_ASSIGNMENT_
Using the data below, please return every line exactly as given.
[[ INFORMATION SHOWN, beginning ]]
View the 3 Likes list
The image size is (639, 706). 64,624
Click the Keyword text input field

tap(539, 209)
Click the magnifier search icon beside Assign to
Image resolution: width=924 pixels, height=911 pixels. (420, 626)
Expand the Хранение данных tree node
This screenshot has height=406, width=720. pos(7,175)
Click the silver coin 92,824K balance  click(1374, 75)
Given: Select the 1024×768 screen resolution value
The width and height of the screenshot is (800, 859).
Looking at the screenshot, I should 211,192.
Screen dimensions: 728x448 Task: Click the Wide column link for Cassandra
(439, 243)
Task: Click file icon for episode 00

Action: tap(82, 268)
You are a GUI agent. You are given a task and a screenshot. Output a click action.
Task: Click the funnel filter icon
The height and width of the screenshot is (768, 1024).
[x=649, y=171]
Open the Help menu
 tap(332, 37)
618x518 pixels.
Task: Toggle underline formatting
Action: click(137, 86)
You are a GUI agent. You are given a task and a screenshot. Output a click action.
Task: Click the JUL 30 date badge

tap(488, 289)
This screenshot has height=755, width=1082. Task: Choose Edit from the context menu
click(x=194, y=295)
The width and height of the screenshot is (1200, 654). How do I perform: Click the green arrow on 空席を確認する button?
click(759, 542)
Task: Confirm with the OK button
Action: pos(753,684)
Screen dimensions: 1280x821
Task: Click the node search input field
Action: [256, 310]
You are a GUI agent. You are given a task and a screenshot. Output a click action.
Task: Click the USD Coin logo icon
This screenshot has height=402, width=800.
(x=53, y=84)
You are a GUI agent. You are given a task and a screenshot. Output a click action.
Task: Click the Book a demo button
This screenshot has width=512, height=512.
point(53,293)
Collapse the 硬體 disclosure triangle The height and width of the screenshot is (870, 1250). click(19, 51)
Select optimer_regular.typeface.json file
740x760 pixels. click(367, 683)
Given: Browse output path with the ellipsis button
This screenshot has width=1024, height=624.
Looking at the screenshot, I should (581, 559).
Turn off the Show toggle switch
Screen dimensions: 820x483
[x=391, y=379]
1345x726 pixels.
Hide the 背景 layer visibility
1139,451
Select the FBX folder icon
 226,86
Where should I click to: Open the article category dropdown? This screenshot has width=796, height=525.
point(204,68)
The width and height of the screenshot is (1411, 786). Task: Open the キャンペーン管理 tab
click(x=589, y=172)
[[ INFORMATION SHOWN, end ]]
_YOUR RESPONSE_
View the 3 Likes list
The image size is (639, 706). 64,624
Click the Keyword text input field

tap(539, 209)
Click the magnifier search icon beside Assign to
Image resolution: width=924 pixels, height=911 pixels. (420, 626)
Expand the Хранение данных tree node
This screenshot has height=406, width=720. pos(7,175)
Click the silver coin 92,824K balance  click(1374, 75)
Given: Select the 1024×768 screen resolution value
The width and height of the screenshot is (800, 859).
Looking at the screenshot, I should 211,192.
Screen dimensions: 728x448 Task: Click the Wide column link for Cassandra
(439, 243)
Task: Click file icon for episode 00

Action: tap(82, 268)
You are a GUI agent. You are given a task and a screenshot. Output a click action.
Task: Click the funnel filter icon
The height and width of the screenshot is (768, 1024).
[x=649, y=171]
Open the Help menu
 tap(332, 37)
618x518 pixels.
Task: Toggle underline formatting
Action: click(137, 86)
You are a GUI agent. You are given a task and a screenshot. Output a click action.
Task: Click the JUL 30 date badge

tap(488, 289)
This screenshot has height=755, width=1082. Task: Choose Edit from the context menu
click(x=194, y=295)
The width and height of the screenshot is (1200, 654). How do I perform: Click the green arrow on 空席を確認する button?
click(759, 542)
Task: Confirm with the OK button
Action: pos(753,684)
Screen dimensions: 1280x821
Task: Click the node search input field
Action: [256, 310]
You are a GUI agent. You are given a task and a screenshot. Output a click action.
Task: Click the USD Coin logo icon
This screenshot has height=402, width=800.
(x=53, y=84)
You are a GUI agent. You are given a task and a screenshot. Output a click action.
Task: Click the Book a demo button
This screenshot has width=512, height=512.
point(53,293)
Collapse the 硬體 disclosure triangle The height and width of the screenshot is (870, 1250). click(19, 51)
Select optimer_regular.typeface.json file
740x760 pixels. click(367, 683)
Given: Browse output path with the ellipsis button
This screenshot has width=1024, height=624.
Looking at the screenshot, I should (581, 559).
Turn off the Show toggle switch
Screen dimensions: 820x483
[x=391, y=379]
1345x726 pixels.
Hide the 背景 layer visibility
1139,451
Select the FBX folder icon
 226,86
Where should I click to: Open the article category dropdown? This screenshot has width=796, height=525.
point(204,68)
The width and height of the screenshot is (1411, 786). Task: Open the キャンペーン管理 tab
click(x=589, y=172)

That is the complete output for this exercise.